Now even the hospital is backing down.

Its safety well documented, a new study linking the artificial sweetener aspartame to cancer created a buzz.

The lead study author from Brigham and Women's Hospital in Boston explained her findings in an interview with NBC's Robert Bazell. "We found an increased risk of non Hodgkin lymphomas and multiple myeloma," said Dr. Eva Schernhammer.

But her study -- published in the American Journal of Clinical Nutrition -- fell flat with outside experts.

Dr. Steven Nissen with the Cleveland Clinic said, "The study itself is not done well, the findings are not reliable."

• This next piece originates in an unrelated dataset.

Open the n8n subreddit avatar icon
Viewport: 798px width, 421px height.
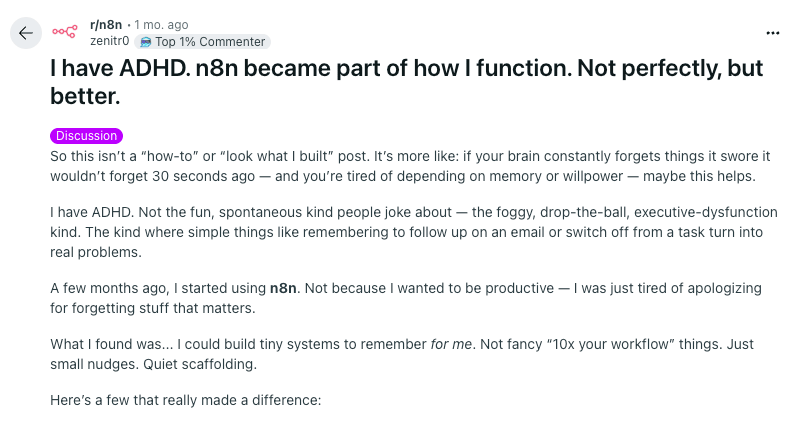(65, 32)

Aspartame is found in diet sodas and thousands of other products.

The genesis for the new study was an earlier one in rats fed aspartame. That study linked the rats' artificially sweetened diet to leukemia.

The current study combined data from two large observational studies of humans. Although a release to the media called out aspartame in diet sodas -- the association was also found with regular soda.

Brigham and Women's Hospital released a statement calling the study "weak" after a further review.  "We are in the position of promoting public health and so we put out bad science, we're actually harming the public's understanding of what they need to know and that's not a responsible thing to do," Dr. Nissen said.

Aspartame has been in diet sodas since the 80's and was approved as a general purpose sweetener in 1996.

The FDA says its approval was based on more than 100 studies.

A statement from the FDA reads, "although this study raises issues that need to be further investigated, the FDA finds no reason to alter its previous conclusion about the safety of aspartame."

The American Beverage Association also weighed in on the study -- pointing out that aspartame has been proven as a safe alternative to sugar.